■ What the task asks
For the material below, return exactly the lines starting at the one holding "Just for You [menuitem] (187, 76)" and ending at the one holding "Privacy & Cookie Policy (215, 1635)", counting both as part of the range.

■ Supplied material
□ □ □ □ □
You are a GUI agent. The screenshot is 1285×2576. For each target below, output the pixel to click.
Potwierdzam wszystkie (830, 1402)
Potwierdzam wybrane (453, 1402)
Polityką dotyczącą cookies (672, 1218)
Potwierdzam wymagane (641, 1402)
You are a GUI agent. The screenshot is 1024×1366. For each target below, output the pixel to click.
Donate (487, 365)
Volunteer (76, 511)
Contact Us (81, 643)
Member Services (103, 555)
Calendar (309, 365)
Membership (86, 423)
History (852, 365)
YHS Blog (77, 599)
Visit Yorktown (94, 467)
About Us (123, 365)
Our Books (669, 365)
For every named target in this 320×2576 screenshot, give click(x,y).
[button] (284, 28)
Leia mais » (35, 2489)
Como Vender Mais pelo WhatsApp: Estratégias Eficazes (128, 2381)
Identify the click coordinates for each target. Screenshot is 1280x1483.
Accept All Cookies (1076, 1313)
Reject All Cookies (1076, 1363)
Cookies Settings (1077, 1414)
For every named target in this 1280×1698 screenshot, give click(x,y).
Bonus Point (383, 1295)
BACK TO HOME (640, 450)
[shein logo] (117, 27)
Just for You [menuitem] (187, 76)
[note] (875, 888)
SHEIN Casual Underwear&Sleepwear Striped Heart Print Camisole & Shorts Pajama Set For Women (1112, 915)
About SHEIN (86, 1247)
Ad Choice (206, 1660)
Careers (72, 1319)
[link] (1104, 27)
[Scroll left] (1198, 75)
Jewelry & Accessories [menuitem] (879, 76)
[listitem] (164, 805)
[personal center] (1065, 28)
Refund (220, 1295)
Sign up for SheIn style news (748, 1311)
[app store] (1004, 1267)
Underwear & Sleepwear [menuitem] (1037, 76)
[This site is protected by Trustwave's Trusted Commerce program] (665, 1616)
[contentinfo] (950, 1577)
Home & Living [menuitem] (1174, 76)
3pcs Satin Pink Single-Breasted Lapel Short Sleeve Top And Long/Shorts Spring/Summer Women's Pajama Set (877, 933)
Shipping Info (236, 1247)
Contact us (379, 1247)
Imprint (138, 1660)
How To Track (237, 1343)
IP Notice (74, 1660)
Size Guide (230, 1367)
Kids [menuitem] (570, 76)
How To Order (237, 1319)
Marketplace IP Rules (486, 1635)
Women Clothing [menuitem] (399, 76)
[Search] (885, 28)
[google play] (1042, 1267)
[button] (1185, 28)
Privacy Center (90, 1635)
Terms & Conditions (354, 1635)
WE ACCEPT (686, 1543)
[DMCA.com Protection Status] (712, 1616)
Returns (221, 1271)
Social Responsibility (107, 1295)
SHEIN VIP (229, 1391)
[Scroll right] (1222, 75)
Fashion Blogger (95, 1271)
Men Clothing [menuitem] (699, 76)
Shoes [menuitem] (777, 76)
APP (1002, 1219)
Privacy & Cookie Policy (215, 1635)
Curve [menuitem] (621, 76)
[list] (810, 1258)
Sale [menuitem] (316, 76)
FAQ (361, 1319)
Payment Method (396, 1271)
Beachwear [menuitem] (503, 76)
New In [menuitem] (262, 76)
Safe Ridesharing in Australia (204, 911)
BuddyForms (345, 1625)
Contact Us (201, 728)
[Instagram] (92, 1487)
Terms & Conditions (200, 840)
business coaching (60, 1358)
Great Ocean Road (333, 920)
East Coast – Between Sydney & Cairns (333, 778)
□ □ □ □ □
■ Written reply
Just for You [menuitem] (187, 76)
[note] (875, 888)
SHEIN Casual Underwear&Sleepwear Striped Heart Print Camisole & Shorts Pajama Set For Women (1112, 915)
About SHEIN (86, 1247)
Ad Choice (206, 1660)
Careers (72, 1319)
[link] (1104, 27)
[Scroll left] (1198, 75)
Jewelry & Accessories [menuitem] (879, 76)
[listitem] (164, 805)
[personal center] (1065, 28)
Refund (220, 1295)
Sign up for SheIn style news (748, 1311)
[app store] (1004, 1267)
Underwear & Sleepwear [menuitem] (1037, 76)
[This site is protected by Trustwave's Trusted Commerce program] (665, 1616)
[contentinfo] (950, 1577)
Home & Living [menuitem] (1174, 76)
3pcs Satin Pink Single-Breasted Lapel Short Sleeve Top And Long/Shorts Spring/Summer Women's Pajama Set (877, 933)
Shipping Info (236, 1247)
Contact us (379, 1247)
Imprint (138, 1660)
How To Track (237, 1343)
IP Notice (74, 1660)
Size Guide (230, 1367)
Kids [menuitem] (570, 76)
How To Order (237, 1319)
Marketplace IP Rules (486, 1635)
Women Clothing [menuitem] (399, 76)
[Search] (885, 28)
[google play] (1042, 1267)
[button] (1185, 28)
Privacy Center (90, 1635)
Terms & Conditions (354, 1635)
WE ACCEPT (686, 1543)
[DMCA.com Protection Status] (712, 1616)
Returns (221, 1271)
Social Responsibility (107, 1295)
SHEIN VIP (229, 1391)
[Scroll right] (1222, 75)
Fashion Blogger (95, 1271)
Men Clothing [menuitem] (699, 76)
Shoes [menuitem] (777, 76)
APP (1002, 1219)
Privacy & Cookie Policy (215, 1635)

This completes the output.